Mental health struggles often emerge from prior unhealthy life circumstances, according to Kennedy and McMahon. Physical health, diet and family structure impact an individual’s mental health – for good and ill, Kennedy and McMahon argue, suggesting prioritizing these health areas benefits mental health.
“Instead of therapy and diagnosis, our schools must return to the natural sources of mental well-being: strong families, nutrition and fitness, and hope for the future,” they write.
Kennedy and McMahon cite various health crises in American children, from screen addiction to obesity to physical weakness. Social media addictions, for instance, actually imitate drug stimulation and increase the likelihood of depression.
Meanwhile, processed foods lack key nutrients and introduce harmful, addictive ingredients that “affect the brain and nervous system,” often inducing “antisocial and violent behaviors,” they write.
“Though mental health professionals carry out valuable healing work for minds in crisis, many seem to have forgotten the ancient truth that basic lifestyle choices and physical health should come first,” Kennedy and McMahon note.
They cite Abigail Shrier, author of Bad Therapy, in which she argues the push for excessive therapy and diagnoses creates “the very mental health crises it claims to cure.”
Mental health assessments often hyper fixate on the individual’s “transitory emotions,” Kennedy and McMahon maintain. Through maturation, children learn how to control their “unpredictable behaviors” and acknowledge the “ups and downs” of life, which don’t necessarily indicate a mental health crisis, they argue.

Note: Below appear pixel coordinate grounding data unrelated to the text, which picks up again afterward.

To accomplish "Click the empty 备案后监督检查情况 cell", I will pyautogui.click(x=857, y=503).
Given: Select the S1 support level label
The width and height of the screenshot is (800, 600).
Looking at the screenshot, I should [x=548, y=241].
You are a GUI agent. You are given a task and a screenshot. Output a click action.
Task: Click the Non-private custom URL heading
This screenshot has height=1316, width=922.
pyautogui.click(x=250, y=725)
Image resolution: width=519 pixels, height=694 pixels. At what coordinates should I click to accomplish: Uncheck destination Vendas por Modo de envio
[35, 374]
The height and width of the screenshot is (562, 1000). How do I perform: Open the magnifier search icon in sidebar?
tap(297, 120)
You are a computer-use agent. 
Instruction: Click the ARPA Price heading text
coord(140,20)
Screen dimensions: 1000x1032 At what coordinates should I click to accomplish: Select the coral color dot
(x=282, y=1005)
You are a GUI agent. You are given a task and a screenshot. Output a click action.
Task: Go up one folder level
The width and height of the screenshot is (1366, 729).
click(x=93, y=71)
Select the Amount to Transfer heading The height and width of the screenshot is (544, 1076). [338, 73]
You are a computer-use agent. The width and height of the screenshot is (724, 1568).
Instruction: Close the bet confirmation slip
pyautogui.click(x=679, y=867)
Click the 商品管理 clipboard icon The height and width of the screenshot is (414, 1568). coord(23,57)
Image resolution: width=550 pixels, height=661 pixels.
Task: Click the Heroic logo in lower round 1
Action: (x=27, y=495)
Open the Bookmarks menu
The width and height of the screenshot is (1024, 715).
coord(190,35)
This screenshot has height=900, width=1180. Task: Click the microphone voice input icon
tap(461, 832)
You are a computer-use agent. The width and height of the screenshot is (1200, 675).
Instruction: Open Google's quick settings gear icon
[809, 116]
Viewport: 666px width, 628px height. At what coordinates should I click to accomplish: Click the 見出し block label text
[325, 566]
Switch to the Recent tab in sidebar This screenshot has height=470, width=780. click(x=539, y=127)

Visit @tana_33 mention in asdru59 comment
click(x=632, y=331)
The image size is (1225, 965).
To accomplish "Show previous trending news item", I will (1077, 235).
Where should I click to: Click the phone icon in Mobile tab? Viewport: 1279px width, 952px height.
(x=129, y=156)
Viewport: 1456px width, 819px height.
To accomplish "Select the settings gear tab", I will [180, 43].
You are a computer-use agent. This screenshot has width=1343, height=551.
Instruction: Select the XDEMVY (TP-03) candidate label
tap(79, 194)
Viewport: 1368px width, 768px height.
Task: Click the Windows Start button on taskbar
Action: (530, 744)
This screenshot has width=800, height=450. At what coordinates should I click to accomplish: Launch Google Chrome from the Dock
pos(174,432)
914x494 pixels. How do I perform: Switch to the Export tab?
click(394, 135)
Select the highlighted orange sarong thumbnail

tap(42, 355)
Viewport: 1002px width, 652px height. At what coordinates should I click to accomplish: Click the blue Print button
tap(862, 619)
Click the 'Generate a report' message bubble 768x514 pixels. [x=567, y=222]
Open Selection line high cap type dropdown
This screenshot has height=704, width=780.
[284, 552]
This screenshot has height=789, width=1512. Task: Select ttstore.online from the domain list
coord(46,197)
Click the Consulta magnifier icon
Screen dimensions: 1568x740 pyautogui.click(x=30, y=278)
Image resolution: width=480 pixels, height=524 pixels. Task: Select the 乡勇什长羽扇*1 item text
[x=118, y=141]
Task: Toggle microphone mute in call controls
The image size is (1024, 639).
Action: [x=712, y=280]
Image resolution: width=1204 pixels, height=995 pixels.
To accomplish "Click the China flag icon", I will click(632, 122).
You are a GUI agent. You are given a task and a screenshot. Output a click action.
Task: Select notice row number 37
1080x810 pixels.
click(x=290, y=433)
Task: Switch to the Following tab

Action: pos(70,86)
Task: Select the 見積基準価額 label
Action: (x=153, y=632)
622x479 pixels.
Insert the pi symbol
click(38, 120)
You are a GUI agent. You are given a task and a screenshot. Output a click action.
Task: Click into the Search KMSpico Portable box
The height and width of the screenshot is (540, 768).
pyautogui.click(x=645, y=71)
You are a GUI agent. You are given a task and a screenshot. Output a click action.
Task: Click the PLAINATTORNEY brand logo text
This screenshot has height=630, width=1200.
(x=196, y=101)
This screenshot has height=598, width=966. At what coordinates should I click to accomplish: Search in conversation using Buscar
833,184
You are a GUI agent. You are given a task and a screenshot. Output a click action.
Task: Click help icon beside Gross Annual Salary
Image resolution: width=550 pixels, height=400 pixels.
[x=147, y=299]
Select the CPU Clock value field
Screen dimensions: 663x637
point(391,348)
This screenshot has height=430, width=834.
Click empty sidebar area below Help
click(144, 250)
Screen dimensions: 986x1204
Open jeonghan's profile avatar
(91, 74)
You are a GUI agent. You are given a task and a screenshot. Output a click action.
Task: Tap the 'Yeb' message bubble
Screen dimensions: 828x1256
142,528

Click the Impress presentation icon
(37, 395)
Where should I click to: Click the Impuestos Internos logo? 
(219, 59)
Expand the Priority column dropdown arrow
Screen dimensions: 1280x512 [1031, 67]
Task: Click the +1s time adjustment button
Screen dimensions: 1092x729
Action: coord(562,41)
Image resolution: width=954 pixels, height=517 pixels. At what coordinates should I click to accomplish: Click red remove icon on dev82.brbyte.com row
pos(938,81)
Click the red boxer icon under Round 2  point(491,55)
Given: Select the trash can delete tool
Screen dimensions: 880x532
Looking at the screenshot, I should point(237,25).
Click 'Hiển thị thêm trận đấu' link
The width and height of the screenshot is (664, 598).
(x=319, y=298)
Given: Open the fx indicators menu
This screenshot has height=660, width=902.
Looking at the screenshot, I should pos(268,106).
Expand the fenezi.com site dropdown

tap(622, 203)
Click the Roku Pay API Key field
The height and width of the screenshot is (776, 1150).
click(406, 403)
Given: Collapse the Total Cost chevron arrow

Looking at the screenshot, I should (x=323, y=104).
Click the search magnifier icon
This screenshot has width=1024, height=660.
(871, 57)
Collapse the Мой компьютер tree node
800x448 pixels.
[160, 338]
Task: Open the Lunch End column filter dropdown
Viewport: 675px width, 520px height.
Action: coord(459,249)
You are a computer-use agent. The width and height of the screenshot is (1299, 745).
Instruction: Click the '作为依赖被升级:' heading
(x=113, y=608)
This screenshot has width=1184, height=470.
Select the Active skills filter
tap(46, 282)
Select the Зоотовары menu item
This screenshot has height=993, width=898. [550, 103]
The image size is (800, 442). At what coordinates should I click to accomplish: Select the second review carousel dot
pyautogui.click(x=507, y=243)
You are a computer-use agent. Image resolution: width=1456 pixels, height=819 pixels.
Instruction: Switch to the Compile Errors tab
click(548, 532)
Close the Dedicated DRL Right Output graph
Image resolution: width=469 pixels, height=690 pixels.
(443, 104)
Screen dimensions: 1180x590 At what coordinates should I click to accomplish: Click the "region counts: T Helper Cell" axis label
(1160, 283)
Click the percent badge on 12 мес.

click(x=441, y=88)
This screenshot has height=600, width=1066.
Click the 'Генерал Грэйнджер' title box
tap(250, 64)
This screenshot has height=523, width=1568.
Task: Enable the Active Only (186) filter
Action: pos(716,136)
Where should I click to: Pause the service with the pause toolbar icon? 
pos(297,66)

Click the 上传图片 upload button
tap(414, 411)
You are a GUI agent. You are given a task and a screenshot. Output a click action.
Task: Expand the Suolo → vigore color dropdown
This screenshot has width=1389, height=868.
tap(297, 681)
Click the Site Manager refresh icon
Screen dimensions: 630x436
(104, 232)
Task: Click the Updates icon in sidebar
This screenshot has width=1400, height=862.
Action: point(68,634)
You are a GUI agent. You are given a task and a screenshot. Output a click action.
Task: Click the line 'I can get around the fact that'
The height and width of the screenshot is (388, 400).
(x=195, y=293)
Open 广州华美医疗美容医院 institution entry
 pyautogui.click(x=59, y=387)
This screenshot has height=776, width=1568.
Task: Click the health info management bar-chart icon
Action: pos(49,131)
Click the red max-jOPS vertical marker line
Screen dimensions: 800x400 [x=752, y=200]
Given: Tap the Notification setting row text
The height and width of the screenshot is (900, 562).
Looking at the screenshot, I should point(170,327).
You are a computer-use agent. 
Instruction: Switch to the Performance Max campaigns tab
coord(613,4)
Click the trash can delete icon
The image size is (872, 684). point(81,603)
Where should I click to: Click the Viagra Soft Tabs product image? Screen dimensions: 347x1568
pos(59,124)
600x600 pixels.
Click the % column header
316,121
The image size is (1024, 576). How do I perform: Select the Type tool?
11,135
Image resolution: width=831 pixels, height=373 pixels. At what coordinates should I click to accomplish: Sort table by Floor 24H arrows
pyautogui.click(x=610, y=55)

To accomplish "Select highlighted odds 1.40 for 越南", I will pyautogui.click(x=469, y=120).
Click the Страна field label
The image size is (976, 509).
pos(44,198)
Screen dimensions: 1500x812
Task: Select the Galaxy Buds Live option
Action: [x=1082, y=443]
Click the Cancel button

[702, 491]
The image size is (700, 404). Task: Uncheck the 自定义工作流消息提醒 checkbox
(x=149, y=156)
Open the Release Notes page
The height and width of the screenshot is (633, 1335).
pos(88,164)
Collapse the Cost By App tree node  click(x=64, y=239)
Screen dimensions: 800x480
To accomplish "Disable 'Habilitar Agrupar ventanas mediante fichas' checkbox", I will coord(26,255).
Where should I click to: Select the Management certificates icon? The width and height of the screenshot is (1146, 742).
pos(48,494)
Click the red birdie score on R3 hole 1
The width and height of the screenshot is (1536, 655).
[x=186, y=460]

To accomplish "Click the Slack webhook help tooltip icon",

Instead of “validating every impulse,” prescribing pharmaceuticals or suggesting familial “distance,” schools should encourage key areas of overall health such as nutrition and physical exercise, Kennedy and McMahon suggest.
“Rather than subjecting students to yearly screenings and empowering a ‘longhouse’ of therapists, schools should engage and rely on parents to raise their children with nutritious family meals and family interaction, outdoor play and role-modeling,” they write.
They recommend reforms such as no-phone policies, physical education fitness tests and nutritious school lunches, in step with President Donald Trump’s Make America Healthy Again initiative.
Indeed, at least 31 states have limited cellphone use during school hours, according to USA Today.
“If we are successful in crafting sound bodies for our students through promoting a good diet, expanding physical activity and limiting exposure to harmful environments, we will ensure sound minds without opening the floodgates to mass therapy,” they conclude.